*How to complete this task*: Pull from the data below each line where the word "agent" occurs, and copy it.

Working data below:

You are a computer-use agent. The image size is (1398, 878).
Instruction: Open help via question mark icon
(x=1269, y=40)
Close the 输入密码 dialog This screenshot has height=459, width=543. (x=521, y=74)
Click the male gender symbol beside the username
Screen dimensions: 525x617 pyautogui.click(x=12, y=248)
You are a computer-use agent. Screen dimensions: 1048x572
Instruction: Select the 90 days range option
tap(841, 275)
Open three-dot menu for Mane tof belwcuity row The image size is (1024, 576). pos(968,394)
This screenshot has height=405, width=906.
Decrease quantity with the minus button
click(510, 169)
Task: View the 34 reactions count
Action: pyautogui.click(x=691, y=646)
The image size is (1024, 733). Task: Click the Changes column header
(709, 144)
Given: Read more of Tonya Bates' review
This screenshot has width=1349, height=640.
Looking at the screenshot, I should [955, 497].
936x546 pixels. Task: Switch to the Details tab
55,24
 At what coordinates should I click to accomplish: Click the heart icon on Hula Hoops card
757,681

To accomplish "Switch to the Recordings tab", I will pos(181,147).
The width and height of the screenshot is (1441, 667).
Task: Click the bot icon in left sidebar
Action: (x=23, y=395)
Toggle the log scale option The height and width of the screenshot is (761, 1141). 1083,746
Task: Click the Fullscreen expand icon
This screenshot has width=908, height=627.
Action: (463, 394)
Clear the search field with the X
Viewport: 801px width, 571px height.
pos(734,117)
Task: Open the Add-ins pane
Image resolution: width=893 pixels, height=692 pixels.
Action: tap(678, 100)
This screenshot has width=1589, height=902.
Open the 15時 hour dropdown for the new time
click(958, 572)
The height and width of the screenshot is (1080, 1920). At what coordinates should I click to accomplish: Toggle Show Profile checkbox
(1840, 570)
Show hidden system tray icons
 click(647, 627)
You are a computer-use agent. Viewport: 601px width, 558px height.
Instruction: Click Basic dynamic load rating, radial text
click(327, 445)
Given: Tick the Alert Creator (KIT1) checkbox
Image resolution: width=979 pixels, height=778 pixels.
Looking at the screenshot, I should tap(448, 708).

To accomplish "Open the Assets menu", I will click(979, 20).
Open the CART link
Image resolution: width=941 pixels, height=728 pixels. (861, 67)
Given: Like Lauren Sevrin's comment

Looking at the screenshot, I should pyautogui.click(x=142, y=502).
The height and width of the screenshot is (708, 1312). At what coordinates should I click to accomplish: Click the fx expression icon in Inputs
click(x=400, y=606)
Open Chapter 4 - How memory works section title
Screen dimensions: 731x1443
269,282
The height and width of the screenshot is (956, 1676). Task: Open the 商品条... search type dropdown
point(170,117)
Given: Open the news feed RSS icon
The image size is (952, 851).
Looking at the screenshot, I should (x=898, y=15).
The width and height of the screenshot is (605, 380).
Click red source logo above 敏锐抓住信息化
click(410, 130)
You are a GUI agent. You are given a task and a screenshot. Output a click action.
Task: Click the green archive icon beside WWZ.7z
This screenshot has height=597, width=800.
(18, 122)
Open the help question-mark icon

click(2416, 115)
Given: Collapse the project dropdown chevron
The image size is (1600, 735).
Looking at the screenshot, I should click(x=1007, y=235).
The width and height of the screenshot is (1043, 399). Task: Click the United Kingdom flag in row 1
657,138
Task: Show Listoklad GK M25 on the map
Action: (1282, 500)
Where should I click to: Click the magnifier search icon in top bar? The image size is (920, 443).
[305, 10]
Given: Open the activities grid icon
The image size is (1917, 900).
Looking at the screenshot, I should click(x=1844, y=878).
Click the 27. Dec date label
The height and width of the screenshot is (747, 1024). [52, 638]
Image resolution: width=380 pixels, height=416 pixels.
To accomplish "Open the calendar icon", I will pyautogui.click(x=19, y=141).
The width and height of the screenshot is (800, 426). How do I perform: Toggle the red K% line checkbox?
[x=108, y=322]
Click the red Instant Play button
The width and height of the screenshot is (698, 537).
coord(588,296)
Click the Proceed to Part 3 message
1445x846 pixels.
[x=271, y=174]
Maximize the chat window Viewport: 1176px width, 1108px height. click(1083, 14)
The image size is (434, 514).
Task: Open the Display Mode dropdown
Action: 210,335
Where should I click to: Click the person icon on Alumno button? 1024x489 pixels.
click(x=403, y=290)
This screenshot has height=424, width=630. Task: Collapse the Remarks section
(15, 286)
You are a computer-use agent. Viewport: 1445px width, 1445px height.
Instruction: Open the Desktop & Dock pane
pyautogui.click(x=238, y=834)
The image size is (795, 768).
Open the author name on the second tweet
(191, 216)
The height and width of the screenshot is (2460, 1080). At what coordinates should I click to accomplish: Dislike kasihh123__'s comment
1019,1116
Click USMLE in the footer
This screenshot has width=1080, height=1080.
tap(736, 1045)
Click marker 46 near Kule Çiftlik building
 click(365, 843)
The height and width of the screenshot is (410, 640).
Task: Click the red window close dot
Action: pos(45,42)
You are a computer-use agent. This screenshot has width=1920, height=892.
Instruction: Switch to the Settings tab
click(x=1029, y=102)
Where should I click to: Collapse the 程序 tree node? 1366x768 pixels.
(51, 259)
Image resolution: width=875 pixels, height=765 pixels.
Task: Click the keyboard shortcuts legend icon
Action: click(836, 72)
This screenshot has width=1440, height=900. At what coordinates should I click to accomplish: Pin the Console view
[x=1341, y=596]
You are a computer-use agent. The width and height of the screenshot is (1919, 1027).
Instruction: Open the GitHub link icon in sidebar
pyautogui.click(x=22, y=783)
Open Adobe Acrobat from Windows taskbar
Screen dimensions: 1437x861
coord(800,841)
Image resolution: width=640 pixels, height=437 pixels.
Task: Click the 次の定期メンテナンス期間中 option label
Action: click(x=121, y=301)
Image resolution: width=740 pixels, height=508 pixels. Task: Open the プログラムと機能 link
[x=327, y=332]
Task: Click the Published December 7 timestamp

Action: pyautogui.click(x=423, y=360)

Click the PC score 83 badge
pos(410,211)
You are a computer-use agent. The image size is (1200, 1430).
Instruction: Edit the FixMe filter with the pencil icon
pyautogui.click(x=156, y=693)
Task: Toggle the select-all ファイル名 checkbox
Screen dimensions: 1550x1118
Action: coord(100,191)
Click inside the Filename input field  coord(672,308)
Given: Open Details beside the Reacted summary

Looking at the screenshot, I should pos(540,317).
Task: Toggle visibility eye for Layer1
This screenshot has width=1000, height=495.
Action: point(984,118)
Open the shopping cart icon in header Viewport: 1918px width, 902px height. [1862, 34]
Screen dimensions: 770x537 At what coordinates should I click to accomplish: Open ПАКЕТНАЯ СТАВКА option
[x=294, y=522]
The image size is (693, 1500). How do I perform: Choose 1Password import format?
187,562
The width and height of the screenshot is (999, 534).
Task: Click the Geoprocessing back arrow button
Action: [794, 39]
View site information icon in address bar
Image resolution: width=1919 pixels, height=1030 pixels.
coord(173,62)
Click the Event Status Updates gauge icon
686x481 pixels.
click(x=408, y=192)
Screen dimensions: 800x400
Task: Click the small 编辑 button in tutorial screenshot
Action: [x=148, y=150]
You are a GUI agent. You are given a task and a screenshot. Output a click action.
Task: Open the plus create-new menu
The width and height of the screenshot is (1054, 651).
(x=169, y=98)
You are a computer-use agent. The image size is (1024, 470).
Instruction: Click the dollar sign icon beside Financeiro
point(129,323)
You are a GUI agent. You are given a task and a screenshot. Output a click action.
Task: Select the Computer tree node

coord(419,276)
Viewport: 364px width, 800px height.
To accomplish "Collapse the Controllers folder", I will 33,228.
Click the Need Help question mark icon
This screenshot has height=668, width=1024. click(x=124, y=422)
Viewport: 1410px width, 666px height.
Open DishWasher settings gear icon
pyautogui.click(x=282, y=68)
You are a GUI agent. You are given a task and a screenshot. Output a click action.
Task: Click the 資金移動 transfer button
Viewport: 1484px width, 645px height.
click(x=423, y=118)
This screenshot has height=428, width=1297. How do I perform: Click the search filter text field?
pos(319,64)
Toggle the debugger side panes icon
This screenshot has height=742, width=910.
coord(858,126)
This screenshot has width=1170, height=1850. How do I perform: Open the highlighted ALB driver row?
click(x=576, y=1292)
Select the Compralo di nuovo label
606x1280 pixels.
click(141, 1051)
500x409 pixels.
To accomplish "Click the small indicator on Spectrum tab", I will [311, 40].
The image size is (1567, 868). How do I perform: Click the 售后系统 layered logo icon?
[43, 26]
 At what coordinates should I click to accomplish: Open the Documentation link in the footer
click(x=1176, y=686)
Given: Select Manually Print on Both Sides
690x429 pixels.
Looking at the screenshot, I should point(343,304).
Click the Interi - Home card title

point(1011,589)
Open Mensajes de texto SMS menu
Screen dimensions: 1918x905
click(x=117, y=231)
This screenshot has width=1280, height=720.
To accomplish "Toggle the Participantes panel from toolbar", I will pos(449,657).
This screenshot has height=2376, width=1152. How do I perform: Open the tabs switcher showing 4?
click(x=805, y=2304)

End of Working data.

*Solved problem*:
You are a computer-use agent. The image size is (1398, 878).
You are a computer-use agent. Screen dimensions: 1048x572
You are a computer-use agent. Viewport: 601px width, 558px height.
You are a GUI agent. You are given a task and a screenshot. Output a click action.
You are a computer-use agent. Viewport: 1445px width, 1445px height.
You are a computer-use agent. This screenshot has width=1920, height=892.
You are a computer-use agent. The width and height of the screenshot is (1919, 1027).
You are a computer-use agent. The image size is (1200, 1430).
You are a GUI agent. You are given a task and a screenshot. Output a click action.
You are a computer-use agent. The image size is (1024, 470).
You are a GUI agent. You are given a task and a screenshot. Output a click action.
You are a GUI agent. You are given a task and a screenshot. Output a click action.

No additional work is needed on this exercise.